Primeira Turma, com voto da ministra Cármen Lúcia, estabelece placar de 3 a 1; faltando apenas o voto de Cristiano Zanin

A Primeira Turma do Supremo Tribunal Federal (STF) formou nesta quinta-feira (11) maioria de votos para condenar o ex-presidente Jair Bolsonaro e mais sete aliados na ação penal da trama golpista que buscava reverter o resultado das eleições de 2022. Com o voto da ministra Cármen Lúcia, o placar provisório é de 3 a 1.
Nas sessões anteriores, os ministros Alexandre de Moraes e Flávio Dino votaram pela condenação de todos os réus. O ministro Luiz Fux abriu divergência, absolvendo Bolsonaro e cinco aliados, mas votou pela condenação de Mauro Cid e do general Braga Netto pelo crime de tentativa de abolição violenta do Estado Democrático de Direito.

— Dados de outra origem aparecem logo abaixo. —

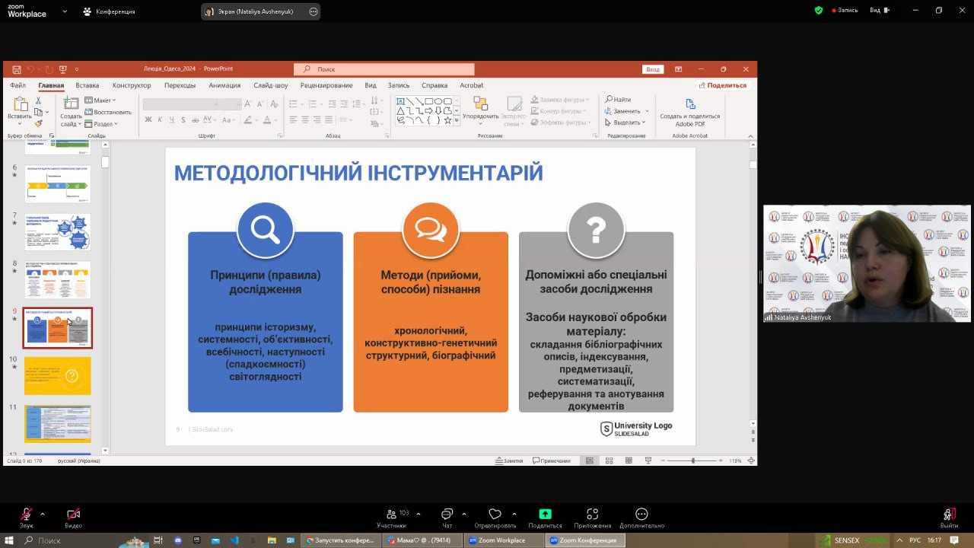Open Приложения apps in Zoom toolbar
974x548 pixels.
[x=592, y=515]
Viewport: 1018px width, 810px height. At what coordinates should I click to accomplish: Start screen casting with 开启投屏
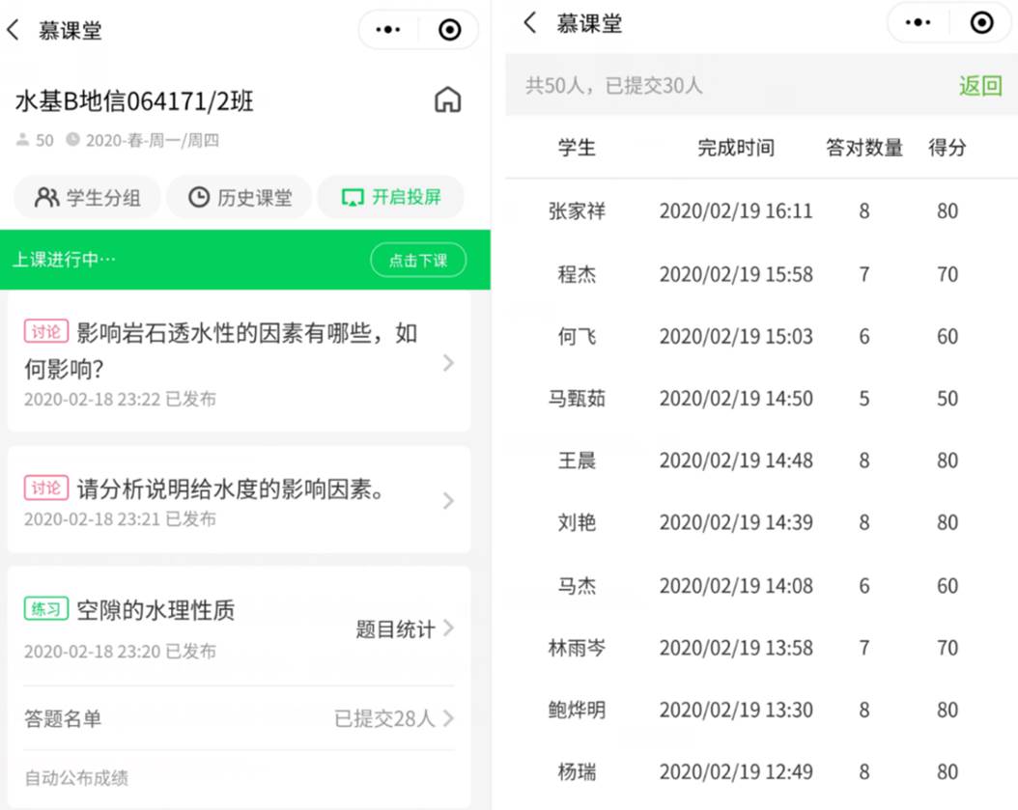391,198
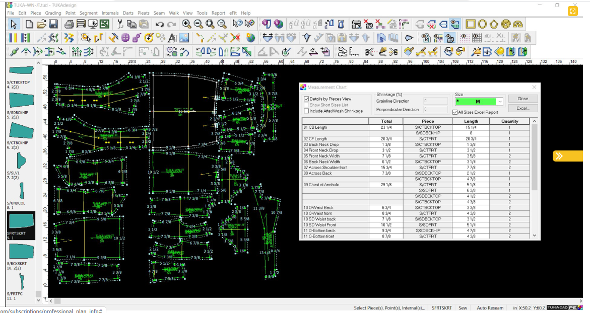Select the arrow pointer tool
This screenshot has height=313, width=590.
pos(14,24)
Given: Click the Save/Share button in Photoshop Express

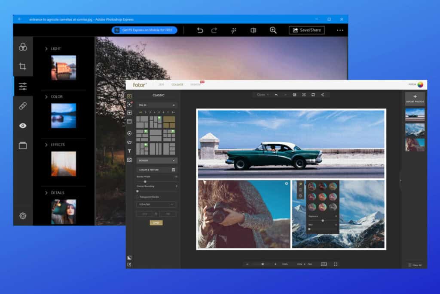Looking at the screenshot, I should point(307,30).
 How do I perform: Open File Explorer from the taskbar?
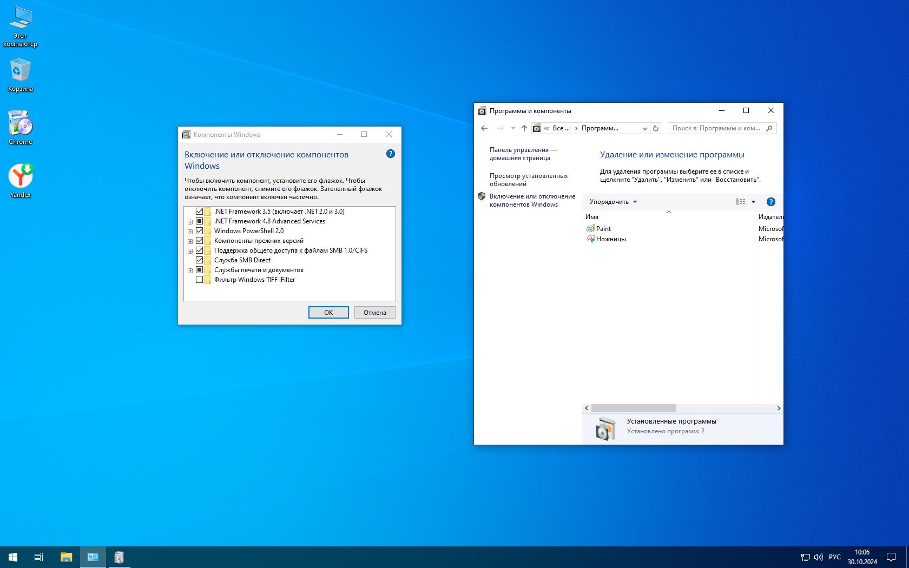point(66,557)
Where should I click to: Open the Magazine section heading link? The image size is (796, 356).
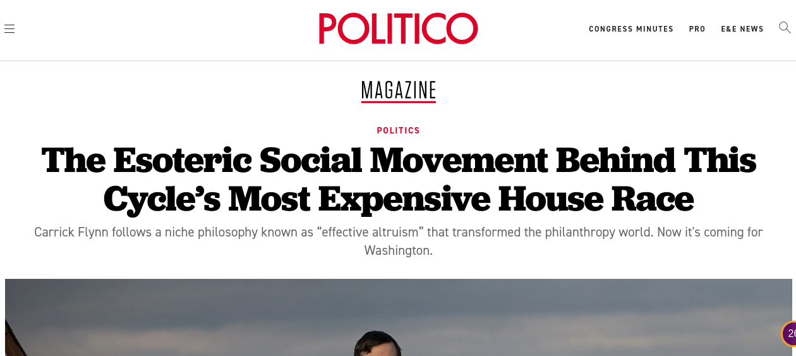pyautogui.click(x=399, y=90)
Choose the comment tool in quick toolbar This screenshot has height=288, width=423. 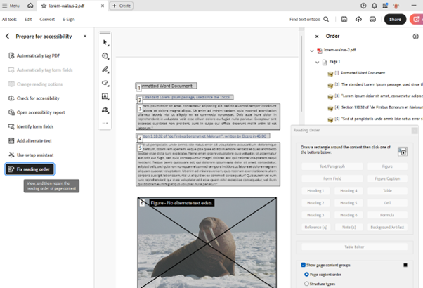pyautogui.click(x=105, y=56)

Cármen Lúcia destacou que a Lei 14.197/21, que define os crimes contra a democracia, é legítima e válida para fundamentar a acusação. Segundo a ministra, os atos golpistas de 8 de janeiro de 2023 foram parte de um “conjunto de acontecimentos” coordenados para atacar as instituições democráticas. Ela ressaltou que há “prova cabal” da participação de Bolsonaro e dos demais acusados na trama, envolvendo integrantes do governo, das Forças Armadas e de órgãos de inteligência.
A dosimetria, ou seja, o tempo de pena dos condenados, será anunciada após o voto final do ministro Cristiano Zanin, presidente da Primeira Turma. Caso confirmadas as condenações, as penas podem chegar a 30 anos de prisão em regime fechado.
Resumo dos votos
Alexandre de Moraes, Flávio Dino e Cármen Lúcia: condenação de todos os réus pelos crimes de organização criminosa armada, tentativa de abolição violenta do Estado Democrático de Direito, golpe de Estado, dano qualificado pela violência e grave ameaça, e deterioração de patrimônio tombado.
Luiz Fux: absolvição de Bolsonaro, Ramagem, Augusto Heleno, Paulo Sérgio Nogueira, Anderson Torres e Almir Garnier de todos os crimes; condenação de Mauro Cid e Braga Netto apenas pelo crime de abolição do Estado Democrático de Direito.